Von Caspar Dohmen, Berlin

Um zu verdeutlichen wie schwierig die Situation deutscher Unternehmen bei der Umsetzung von Menschenrechten sein kann, schildert Peter Clever ein Erlebnis aus Südafrika zur Zeit der Apartheid. Im Werk eines deutschen Automobilbauers habe es einen Eingang für weiße und einen anderen Eingang für schwarze Beschäftigte gegeben. "Das war geltendes Recht und gleichzeitig eine Verletzung der Menschenrechte", sagt Clever, der heute beim Bundesverband der Deutschen Arbeitgeber tätig ist und sich gegen den seiner Meinung nach in der Öffentlichkeit weit verbreiteten Eindruck wehrt, deutsche Unternehmen würden sich nicht für Menschenrechte interessieren, "das Gegenteil ist richtig". Anlass für seine Äußerungen sind die Pläne von Arbeitsminister Hubertus Heil (SPD) und Entwicklungshilfeminister Gerd Müller (CSU) für ein Lieferkettengesetz für deutsche Unternehmen.

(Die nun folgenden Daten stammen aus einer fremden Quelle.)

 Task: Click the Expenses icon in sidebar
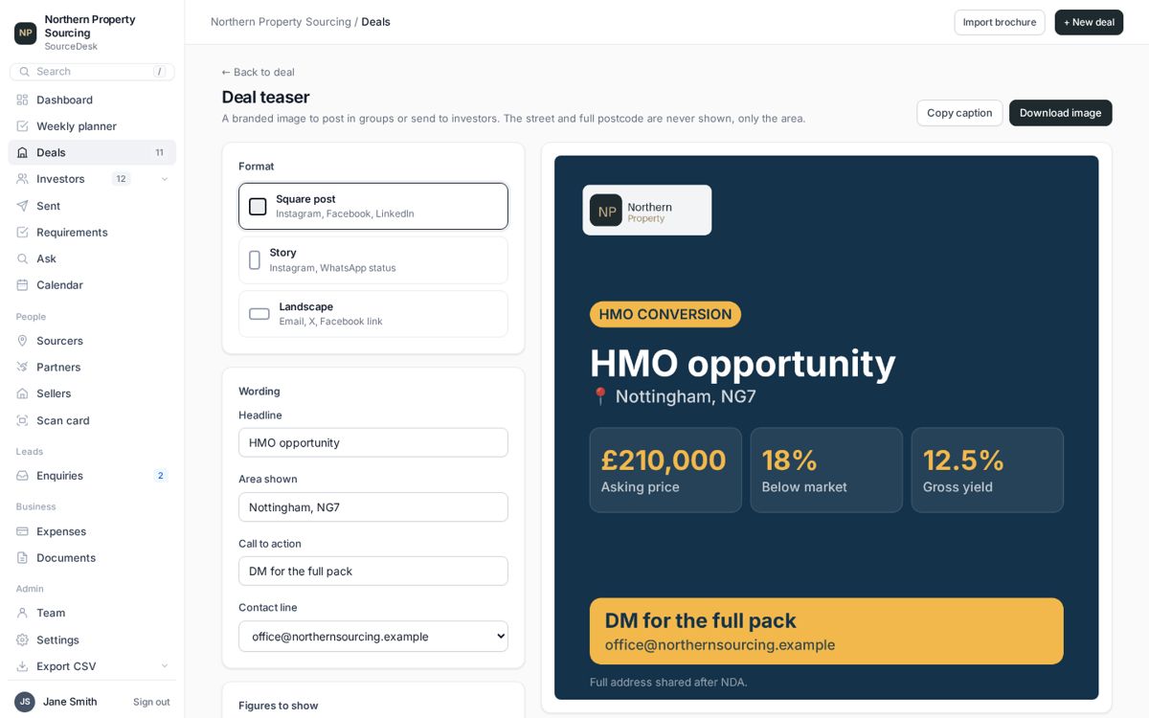pyautogui.click(x=23, y=531)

"Freiwilligkeit führt nicht zum Ziel, wir brauchen einen gesetzlichen Rahmen", sagte Entwicklungshilfeminister Müller dieser Tage angesichts der Ergebnisse einer Umfrage unter großen deutschen Unternehmen: Lediglich 20 Prozent erfüllen nach eigener Einschätzung ihre menschenrechtlichen Sorgfaltspflichten. Ein Lieferkettengesetz soll nach dem Willen von Heil und Müller Haftungsfragen klären, Sorgfaltspflichten definieren und verhältnismäßig sein. Mit einem solchen Gesetz beträte die Bundesregierung Neuland. Gegen ein solches Lieferkettengesetz läuft der Arbeitgeberverband Sturm. Zwar könnten hiesige Unternehmen dafür sorgen, dass bei Auslandstöchtern die "Menschenrechte eingehalten werden", aber nicht bei Zulieferern, sagt Arbeitgeberpräsident Ingo Kramer und verweist auf komplexe Lieferbeziehungen. "Man kann nicht Unternehmen für das Verhalten Dritter verantwortlich machen, obwohl diese gar keinen Zugriff haben und das auch nicht prüfen können", sagte Kramer und warnte: Mit einem Lieferkettengesetz "stehe ich ja schon mit beiden Beinen im Gefängnis." Der BDA sieht die Gefahr, dass Handlungen von autonomen Dritten und sogar von fremden staatlichen Stellen deutschen Unternehmen zugerechnet werden könnten, etwa wenn ein bestochener Arbeitsinspektor eine fehlerhafte Fabrik abnimmt und es zu einem Unglück kommt.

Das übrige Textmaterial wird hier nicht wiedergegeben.